Medical Equipment Condition Assessment
We at MERC perform a condition assessment, assessment for short. A medical equipment or asset assessment is when the subject item is given a visual evaluation based upon its wear and tear, condition, state of technology, and vintage. The assessment gives an indication of the ongoing usability and contributes to establishing value of the subject equipment. Below are some points to help better understand the assessment process and their importance:
Judge the Book by its Cover
Many times we are discouraged to evaluate something by its outward appearance, but much can be learned about an asset by looking closely. If a piece of equipment looks new and lightly used, there is a good likelihood it hasnt received much use. This is fairly obvious with a newer piece of equipment, but tells a different story with an older piece of equipment, a story that may warrant further investigation to fully comprehend.
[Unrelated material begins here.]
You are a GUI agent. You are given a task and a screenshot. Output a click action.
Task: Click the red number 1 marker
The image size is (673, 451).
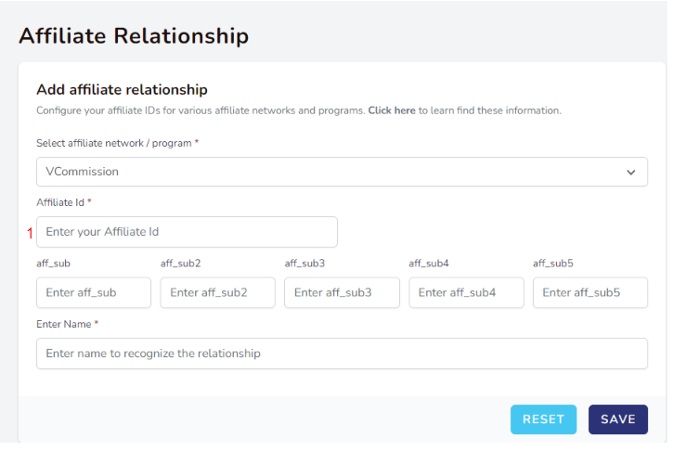point(30,232)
The flipside is also true, with a caveat. If the item has received a great deal of use it is typical to see significant wear and tear. The caveat is that the item is may be very reliable and provides excellent utility to care givers, and has earned the observed wear and tear.
Technology Moves Fast
Just like other technologies such as computers and personal entertainment devices, medical equipment changes quickly. Sometimes an item may look new or seem to be in very good condition, but it is rapidly becoming obsolete or behind the times in terms of patient care. Assessing medical equipment with consideration of technology requires a current understanding of technological advancements in the specific modality, placed within the context of the venue of care and the industry.
Rate it with Meaning
Without a defined rating system, the assessment is just guessing and inconsistent. When assessing assets, developing a standard scale and rating definition is highly recommended. This helps a facility or organization place the asset within the population of assets in the proper perspective of ongoing value and usability.
Assessing assets based upon a singular perspective (financial, technical or clinical) is not recommended. Understanding ongoing industry acceptance, usability, state of technology, plus overall condition is vitally important to a useful assessment.